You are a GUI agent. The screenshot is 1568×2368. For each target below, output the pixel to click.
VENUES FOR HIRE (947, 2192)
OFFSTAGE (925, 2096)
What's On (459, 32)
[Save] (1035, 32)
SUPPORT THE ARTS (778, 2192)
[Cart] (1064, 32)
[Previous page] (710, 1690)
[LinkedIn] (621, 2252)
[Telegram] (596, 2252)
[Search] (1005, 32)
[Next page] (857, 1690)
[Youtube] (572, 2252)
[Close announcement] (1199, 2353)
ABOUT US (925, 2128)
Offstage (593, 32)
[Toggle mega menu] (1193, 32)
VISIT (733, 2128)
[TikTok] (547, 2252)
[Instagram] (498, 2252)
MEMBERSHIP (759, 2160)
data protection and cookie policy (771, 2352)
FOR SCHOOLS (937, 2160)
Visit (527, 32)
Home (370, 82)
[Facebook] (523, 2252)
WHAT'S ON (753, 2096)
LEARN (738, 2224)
+--
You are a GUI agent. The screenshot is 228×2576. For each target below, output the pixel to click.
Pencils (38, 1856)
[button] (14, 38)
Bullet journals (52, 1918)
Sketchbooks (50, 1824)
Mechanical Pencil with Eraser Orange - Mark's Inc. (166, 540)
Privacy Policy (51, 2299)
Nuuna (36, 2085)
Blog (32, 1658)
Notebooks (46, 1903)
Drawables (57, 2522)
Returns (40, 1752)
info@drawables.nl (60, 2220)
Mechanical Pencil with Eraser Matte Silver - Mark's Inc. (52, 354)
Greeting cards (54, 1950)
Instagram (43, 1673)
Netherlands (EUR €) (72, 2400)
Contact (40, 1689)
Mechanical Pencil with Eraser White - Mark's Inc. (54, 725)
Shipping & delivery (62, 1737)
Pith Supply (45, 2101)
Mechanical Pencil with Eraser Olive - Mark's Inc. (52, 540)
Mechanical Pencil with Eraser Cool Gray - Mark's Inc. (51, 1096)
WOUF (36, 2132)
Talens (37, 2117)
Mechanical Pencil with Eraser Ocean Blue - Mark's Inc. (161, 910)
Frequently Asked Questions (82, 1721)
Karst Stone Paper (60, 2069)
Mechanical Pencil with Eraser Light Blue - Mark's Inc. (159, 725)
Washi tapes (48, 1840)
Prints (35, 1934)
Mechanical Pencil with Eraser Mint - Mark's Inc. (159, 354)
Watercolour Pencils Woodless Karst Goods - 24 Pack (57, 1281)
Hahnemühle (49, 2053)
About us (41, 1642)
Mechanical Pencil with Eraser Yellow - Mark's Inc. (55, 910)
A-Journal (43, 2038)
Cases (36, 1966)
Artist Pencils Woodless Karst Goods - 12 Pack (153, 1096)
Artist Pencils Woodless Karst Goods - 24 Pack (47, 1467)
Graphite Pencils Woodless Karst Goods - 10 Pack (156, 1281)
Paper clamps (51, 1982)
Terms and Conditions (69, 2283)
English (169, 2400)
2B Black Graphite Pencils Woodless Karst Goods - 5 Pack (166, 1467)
+--
### [Problem details]
Print again the lines of the entries above that fall between the line holding "Watercolour Pencils Woodless" and the line holding "2B Black Graphite", inclusive, exactly as they stand.

### [Finished task]
Watercolour Pencils Woodless Karst Goods - 24 Pack (57, 1281)
Hahnemühle (49, 2053)
About us (41, 1642)
Mechanical Pencil with Eraser Yellow - Mark's Inc. (55, 910)
A-Journal (43, 2038)
Cases (36, 1966)
Artist Pencils Woodless Karst Goods - 12 Pack (153, 1096)
Artist Pencils Woodless Karst Goods - 24 Pack (47, 1467)
Graphite Pencils Woodless Karst Goods - 10 Pack (156, 1281)
Paper clamps (51, 1982)
Terms and Conditions (69, 2283)
English (169, 2400)
2B Black Graphite Pencils Woodless Karst Goods - 5 Pack (166, 1467)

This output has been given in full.